Recent months have seen an uptick in violence in the vicinity of Kever Yosef, which has been under Palestinian control since the year 2000. The kever is regularly visited by groups of Jewish mispallelim; in recent times, however, it has also become frequented by Palestinian vandals. Two months ago, two Breslover chassidim were shot while davening at the kever (although they neglected to coordinate their visit with Israeli security forces). The more recent shooting is a chilling sign of the Arabs’ growing audacity. Unfortunately, this was not the only security incident this week; however, we will move on to political news at this point.

Get Used to It: “Prime Minister Lapid”

The die has been cast, and now we must get used to hearing the new phrase “Prime Minister Yair Lapid.” The chareidi community was so preoccupied with its relief over being rid of Naftoli Bennett and his right-hand man, Matan Kahana, that they may have briefly overlooked the downside of the situation: We are now stuck with a clown named Yair Lapid as prime minister of Israel, at least in the short term.

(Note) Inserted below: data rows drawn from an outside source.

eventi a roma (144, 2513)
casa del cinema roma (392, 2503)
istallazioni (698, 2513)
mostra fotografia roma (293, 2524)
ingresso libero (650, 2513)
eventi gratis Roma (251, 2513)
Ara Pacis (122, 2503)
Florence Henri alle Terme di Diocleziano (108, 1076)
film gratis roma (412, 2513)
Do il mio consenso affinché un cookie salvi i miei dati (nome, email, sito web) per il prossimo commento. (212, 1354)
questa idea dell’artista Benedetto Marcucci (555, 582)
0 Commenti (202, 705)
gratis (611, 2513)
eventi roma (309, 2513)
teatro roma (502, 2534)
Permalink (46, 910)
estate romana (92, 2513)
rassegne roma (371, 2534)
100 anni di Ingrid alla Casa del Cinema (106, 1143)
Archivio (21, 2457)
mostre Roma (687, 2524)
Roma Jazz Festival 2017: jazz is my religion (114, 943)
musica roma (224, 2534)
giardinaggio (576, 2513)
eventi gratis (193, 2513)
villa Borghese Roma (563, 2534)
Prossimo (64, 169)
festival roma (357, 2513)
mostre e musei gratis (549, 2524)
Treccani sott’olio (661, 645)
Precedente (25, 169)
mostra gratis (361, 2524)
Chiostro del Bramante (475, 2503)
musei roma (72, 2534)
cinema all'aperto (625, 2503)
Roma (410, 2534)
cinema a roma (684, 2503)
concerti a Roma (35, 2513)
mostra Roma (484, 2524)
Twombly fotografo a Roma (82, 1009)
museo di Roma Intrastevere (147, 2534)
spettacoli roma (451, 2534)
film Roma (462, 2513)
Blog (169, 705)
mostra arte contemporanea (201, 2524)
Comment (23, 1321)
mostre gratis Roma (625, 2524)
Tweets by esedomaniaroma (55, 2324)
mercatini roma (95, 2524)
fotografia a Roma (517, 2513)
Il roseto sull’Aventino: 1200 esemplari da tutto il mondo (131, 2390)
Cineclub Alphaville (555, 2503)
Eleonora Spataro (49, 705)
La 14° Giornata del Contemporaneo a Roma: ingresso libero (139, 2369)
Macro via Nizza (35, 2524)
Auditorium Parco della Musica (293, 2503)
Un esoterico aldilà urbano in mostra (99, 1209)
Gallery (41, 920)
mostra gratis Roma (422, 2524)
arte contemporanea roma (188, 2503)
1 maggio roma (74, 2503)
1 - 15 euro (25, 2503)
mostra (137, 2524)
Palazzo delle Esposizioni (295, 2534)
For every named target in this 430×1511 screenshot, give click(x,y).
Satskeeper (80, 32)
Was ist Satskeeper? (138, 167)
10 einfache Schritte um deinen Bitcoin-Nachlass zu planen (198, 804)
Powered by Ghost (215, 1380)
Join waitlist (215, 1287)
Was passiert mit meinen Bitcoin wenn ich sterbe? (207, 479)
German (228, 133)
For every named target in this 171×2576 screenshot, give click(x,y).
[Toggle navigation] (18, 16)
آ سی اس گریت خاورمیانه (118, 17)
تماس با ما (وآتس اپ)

Lest we forget, Yair Lapid does not have a single item on his resume that qualifies him to lead a country. His experience lies primarily in the realm of journalism and entertainment, and even those qualifications are relatively meager. He wrote a column in one newspaper and then moved to another publication before becoming a television host, and he worked on a series of programs while occasionally serving as a spokesman for various banks as well. Finally, he entered the world of politics, in which he prided himself on his aggressive attitude.

Yair Lapid is the ultimate illustration of the fact that one does not need to be particularly intelligent or skilled in any special area, whether it is politics, security, or the economy, in order to attract votes. All it takes is a polished appearance, a smooth tongue, and possibly a track record as a celebrity in the world of entertainment. Talent and knowhow are of no importance.

You might be thinking that there is a flaw in my analysis. Perhaps it is actually a sign of Lapid’s innate talent that he was able to realize his dream of becoming prime minister even without having any particular accomplishments to show the public. Perhaps it takes some degree of talent to achieve that goal without giving the country any substantive reason to have faith in him. Perhaps, then, it would be incorrect to say that Lapid has no personal merits.

To be honest, there is some logic to that argument. However, Lapid isn’t even the first to become prime minister without being qualified for the job. When Bennett became the prime minister, it wasn’t only in defiance of everyone’s expectations; it also ran counter to logic itself. And when he left office, Bennett didn’t step down nobly to hand over his position to someone else; he was ousted from the position in disgrace. Logic suggests that same fate lies in store for Yair Lapid. After all, there is a limit to what the Israeli public can tolerate. At least so we hope.

The Experiment Has Failed

Lapid has already made a pathetic effort to portray himself as “Mr. Security,” hurrying to be photographed in meetings with the highest-ranking figures in the defense establishment to create the impression that he understands something about the subject. Despite his efforts, though, Lapid has already received withering criticism from journalists and political pundits. Most of the Israeli people fear the consequences of his term as prime minister; the most widely held opinion is that Lapid isn’t suited to the job. When the time comes to make responsible decisions, he is the wrong man. His brief track record as finance minister and later as foreign minister have shown that he excels at only one thing: failing.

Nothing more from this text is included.